Start of AVAILABLE DATA

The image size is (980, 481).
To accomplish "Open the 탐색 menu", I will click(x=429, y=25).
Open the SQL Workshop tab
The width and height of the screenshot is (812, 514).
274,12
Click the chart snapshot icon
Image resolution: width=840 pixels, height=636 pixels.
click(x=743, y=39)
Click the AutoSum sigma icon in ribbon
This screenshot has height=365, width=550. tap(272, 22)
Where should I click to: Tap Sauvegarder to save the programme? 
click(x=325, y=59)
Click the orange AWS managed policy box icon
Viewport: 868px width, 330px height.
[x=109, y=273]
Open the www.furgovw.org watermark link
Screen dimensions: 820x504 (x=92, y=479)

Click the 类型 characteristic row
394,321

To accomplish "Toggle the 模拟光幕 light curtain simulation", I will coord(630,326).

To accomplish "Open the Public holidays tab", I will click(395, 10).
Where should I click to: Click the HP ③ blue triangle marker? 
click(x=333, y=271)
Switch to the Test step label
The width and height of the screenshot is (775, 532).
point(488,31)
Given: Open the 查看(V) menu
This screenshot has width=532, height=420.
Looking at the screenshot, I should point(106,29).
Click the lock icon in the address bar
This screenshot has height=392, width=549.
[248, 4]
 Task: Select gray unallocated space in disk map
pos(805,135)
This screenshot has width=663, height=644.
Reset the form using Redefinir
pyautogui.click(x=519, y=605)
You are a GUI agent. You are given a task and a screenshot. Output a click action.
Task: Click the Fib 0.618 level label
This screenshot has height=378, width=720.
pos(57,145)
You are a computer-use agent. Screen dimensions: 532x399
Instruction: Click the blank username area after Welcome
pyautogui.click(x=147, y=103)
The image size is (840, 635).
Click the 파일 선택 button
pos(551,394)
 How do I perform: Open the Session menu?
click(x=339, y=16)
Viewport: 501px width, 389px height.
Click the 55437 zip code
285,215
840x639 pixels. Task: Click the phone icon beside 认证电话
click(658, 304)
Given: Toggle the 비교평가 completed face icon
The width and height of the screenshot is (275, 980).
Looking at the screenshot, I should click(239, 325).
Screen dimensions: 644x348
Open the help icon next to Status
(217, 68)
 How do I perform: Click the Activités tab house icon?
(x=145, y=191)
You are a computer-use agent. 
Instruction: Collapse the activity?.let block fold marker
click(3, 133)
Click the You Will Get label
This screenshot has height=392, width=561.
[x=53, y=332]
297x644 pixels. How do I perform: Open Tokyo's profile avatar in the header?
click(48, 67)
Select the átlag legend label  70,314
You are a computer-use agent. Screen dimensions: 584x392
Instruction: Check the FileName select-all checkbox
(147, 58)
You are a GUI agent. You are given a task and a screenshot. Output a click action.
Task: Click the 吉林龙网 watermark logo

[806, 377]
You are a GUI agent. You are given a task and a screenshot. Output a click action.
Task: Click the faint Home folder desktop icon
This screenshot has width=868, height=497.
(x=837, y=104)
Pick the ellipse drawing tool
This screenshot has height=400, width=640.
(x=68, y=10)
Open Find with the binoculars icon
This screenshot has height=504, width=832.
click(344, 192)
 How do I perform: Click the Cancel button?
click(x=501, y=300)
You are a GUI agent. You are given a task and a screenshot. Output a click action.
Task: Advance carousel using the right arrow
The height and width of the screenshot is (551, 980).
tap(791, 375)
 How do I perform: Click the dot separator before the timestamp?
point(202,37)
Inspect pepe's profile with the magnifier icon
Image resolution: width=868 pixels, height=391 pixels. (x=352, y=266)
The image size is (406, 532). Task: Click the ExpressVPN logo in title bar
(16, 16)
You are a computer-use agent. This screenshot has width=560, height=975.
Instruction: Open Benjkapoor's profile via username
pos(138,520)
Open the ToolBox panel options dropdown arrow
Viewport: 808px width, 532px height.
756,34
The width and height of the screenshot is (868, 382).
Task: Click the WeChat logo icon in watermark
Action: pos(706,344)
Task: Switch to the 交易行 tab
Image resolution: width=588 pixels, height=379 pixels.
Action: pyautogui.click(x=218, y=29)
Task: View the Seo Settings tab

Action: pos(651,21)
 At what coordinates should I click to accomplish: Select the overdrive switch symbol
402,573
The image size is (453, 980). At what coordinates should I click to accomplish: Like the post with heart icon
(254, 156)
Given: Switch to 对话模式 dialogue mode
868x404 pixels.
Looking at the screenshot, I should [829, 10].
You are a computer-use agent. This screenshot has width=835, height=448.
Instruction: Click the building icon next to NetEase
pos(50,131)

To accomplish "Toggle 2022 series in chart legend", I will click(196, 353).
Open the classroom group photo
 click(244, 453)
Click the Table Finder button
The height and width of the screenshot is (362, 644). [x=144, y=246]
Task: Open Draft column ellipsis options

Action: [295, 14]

End of AVAILABLE DATA

TASK DESCRIPTION: Write out every line from the entries where "chart" appears.

EXERCISE ANSWER:
Click the chart snapshot icon
To accomplish "Toggle 2022 series in chart legend", I will click(196, 353).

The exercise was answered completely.